[Problem requirements]:
The following data has a line with "Where should I click to: Click the Valeur" and a line with "Select the Underwater device". Write out exactly those lines and all the lines between them.

[Records supplied]:
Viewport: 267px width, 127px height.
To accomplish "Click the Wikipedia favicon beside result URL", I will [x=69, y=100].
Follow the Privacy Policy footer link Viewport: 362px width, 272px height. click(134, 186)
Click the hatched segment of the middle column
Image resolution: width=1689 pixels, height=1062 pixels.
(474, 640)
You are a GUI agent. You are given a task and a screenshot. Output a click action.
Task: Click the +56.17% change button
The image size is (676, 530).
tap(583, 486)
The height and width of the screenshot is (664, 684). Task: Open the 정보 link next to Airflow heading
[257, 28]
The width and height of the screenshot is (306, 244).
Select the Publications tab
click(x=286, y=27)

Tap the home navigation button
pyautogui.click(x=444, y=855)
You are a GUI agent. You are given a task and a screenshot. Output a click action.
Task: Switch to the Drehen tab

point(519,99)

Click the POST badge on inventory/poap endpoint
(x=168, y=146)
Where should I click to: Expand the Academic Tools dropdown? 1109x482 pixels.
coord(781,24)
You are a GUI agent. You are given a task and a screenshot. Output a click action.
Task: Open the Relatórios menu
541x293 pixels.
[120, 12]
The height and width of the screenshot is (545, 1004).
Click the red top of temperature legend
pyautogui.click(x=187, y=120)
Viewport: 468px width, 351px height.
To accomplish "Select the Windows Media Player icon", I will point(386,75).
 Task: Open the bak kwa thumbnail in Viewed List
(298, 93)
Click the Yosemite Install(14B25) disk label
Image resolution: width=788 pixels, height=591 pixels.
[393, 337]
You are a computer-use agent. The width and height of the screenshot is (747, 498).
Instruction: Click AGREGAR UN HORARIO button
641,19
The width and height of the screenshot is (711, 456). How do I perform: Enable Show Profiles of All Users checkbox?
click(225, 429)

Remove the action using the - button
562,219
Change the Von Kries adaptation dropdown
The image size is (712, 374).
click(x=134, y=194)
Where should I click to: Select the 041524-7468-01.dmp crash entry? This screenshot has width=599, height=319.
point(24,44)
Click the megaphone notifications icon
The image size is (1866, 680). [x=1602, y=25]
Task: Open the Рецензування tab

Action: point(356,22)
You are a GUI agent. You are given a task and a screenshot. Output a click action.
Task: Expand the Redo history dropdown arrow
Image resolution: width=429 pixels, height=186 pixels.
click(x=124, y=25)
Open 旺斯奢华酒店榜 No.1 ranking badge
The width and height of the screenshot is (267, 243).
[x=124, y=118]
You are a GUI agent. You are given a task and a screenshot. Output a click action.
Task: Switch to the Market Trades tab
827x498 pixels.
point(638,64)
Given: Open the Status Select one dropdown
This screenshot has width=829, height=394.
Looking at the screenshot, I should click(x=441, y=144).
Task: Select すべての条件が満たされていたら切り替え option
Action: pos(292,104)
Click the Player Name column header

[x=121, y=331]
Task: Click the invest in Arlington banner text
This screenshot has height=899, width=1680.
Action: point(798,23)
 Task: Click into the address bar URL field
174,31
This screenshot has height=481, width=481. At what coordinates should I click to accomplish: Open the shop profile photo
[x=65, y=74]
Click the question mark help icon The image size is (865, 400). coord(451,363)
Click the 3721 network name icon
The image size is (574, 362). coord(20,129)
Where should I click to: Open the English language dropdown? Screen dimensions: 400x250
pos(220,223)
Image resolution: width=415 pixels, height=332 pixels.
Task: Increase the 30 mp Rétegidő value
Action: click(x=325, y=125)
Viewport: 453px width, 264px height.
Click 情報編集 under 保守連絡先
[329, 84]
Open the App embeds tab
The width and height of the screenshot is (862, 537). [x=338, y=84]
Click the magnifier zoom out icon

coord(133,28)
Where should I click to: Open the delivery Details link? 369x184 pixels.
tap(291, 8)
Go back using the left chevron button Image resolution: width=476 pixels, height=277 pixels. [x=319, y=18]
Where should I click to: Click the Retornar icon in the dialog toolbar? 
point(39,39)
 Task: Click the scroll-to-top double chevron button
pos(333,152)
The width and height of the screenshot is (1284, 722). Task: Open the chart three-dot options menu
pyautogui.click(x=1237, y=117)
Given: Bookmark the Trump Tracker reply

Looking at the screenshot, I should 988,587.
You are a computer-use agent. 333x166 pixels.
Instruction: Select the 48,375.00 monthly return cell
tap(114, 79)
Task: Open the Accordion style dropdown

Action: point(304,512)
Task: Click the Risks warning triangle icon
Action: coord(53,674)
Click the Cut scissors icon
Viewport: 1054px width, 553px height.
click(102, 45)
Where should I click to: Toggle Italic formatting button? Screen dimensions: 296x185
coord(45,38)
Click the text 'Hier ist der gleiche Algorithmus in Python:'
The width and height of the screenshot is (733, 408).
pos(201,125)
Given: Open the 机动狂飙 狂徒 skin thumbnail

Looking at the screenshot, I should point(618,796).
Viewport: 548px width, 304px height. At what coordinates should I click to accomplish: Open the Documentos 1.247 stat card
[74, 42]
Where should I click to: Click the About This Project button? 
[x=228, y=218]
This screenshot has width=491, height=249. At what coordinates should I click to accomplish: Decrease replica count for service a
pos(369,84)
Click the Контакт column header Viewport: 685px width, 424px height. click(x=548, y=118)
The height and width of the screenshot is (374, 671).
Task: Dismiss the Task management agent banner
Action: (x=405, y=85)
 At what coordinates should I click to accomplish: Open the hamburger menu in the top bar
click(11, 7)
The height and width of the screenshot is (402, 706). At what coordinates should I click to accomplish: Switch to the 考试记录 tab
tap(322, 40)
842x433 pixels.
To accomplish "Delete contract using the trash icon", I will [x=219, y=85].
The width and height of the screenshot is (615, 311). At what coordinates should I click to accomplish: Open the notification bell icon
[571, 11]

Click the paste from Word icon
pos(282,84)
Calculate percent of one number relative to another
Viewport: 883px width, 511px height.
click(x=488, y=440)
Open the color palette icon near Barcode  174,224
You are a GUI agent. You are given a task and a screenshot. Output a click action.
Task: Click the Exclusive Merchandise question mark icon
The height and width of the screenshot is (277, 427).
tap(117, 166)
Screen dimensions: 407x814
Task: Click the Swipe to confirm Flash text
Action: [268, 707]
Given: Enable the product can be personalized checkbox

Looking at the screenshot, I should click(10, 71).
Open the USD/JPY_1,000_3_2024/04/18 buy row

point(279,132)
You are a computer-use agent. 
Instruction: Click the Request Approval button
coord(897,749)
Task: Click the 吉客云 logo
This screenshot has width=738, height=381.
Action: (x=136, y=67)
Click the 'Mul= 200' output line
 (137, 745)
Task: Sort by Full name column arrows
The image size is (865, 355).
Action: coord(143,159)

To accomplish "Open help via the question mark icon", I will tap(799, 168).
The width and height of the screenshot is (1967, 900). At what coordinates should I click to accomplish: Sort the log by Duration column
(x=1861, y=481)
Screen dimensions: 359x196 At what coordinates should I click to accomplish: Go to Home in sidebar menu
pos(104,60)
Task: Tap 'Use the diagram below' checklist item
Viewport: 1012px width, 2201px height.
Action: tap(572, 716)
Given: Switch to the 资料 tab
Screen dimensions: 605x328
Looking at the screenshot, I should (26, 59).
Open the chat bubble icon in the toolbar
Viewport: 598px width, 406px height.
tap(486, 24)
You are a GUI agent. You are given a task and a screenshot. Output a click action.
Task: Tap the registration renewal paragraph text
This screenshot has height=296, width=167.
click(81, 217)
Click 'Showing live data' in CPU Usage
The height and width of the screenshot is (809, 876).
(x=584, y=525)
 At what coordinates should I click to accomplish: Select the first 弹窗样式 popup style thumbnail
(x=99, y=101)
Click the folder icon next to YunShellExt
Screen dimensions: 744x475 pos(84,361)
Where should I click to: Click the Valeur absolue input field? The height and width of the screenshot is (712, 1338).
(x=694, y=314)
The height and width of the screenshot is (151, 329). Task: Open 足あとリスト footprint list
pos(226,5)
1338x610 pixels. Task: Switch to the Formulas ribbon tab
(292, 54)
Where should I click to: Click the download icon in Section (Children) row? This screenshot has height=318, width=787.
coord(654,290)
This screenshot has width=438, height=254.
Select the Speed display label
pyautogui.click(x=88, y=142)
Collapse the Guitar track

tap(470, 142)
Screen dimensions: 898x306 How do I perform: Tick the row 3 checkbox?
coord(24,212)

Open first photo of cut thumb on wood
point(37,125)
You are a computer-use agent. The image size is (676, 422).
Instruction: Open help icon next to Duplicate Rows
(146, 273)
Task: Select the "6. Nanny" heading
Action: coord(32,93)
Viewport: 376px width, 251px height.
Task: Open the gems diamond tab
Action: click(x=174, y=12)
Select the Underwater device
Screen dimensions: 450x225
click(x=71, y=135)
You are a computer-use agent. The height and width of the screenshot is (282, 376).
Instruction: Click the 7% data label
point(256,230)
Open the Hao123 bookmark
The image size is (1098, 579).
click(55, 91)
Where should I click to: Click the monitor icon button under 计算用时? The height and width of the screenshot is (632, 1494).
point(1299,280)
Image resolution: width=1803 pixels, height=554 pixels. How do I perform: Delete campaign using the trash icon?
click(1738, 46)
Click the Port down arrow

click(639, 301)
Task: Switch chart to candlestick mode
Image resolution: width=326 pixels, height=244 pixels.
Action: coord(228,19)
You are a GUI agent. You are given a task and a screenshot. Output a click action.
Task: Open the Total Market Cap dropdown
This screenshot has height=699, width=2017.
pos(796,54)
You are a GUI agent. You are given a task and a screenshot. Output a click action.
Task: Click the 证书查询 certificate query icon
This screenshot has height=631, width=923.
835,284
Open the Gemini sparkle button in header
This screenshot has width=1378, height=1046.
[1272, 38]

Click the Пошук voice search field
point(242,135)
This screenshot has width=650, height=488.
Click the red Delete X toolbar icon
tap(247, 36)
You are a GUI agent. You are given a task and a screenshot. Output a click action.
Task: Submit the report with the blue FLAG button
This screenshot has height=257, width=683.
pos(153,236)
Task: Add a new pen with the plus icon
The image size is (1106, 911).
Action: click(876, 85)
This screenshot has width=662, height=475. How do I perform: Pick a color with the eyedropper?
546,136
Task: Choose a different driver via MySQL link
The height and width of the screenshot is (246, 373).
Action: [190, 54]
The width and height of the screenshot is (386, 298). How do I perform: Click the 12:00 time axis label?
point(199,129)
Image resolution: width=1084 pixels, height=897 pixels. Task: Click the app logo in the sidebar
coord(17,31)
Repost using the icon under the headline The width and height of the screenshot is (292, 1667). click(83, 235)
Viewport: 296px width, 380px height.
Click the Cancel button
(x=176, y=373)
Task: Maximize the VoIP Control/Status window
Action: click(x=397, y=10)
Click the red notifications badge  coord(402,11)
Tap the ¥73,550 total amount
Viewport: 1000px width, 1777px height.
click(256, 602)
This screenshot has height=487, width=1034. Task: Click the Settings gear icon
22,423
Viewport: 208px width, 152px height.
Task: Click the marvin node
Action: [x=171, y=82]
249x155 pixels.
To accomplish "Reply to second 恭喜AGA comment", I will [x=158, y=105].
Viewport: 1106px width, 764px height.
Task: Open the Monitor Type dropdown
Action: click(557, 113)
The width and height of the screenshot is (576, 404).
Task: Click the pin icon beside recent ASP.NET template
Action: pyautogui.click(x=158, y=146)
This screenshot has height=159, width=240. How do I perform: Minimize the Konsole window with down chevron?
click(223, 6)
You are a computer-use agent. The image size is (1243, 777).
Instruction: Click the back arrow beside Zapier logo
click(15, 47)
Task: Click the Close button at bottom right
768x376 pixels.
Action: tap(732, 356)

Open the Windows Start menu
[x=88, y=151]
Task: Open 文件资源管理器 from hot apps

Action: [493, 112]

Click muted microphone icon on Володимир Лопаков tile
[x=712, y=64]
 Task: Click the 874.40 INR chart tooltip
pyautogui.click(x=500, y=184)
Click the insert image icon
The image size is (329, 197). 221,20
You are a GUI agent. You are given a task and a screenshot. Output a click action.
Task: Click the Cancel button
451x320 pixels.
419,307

[Written solution]:
Where should I click to: Click the Valeur absolue input field? The height and width of the screenshot is (712, 1338).
(x=694, y=314)
The height and width of the screenshot is (151, 329). Task: Open 足あとリスト footprint list
pos(226,5)
1338x610 pixels. Task: Switch to the Formulas ribbon tab
(292, 54)
Where should I click to: Click the download icon in Section (Children) row? This screenshot has height=318, width=787.
coord(654,290)
This screenshot has width=438, height=254.
Select the Speed display label
pyautogui.click(x=88, y=142)
Collapse the Guitar track

tap(470, 142)
Screen dimensions: 898x306 How do I perform: Tick the row 3 checkbox?
coord(24,212)

Open first photo of cut thumb on wood
point(37,125)
You are a computer-use agent. The image size is (676, 422).
Instruction: Open help icon next to Duplicate Rows
(146, 273)
Task: Select the "6. Nanny" heading
Action: coord(32,93)
Viewport: 376px width, 251px height.
Task: Open the gems diamond tab
Action: click(x=174, y=12)
Select the Underwater device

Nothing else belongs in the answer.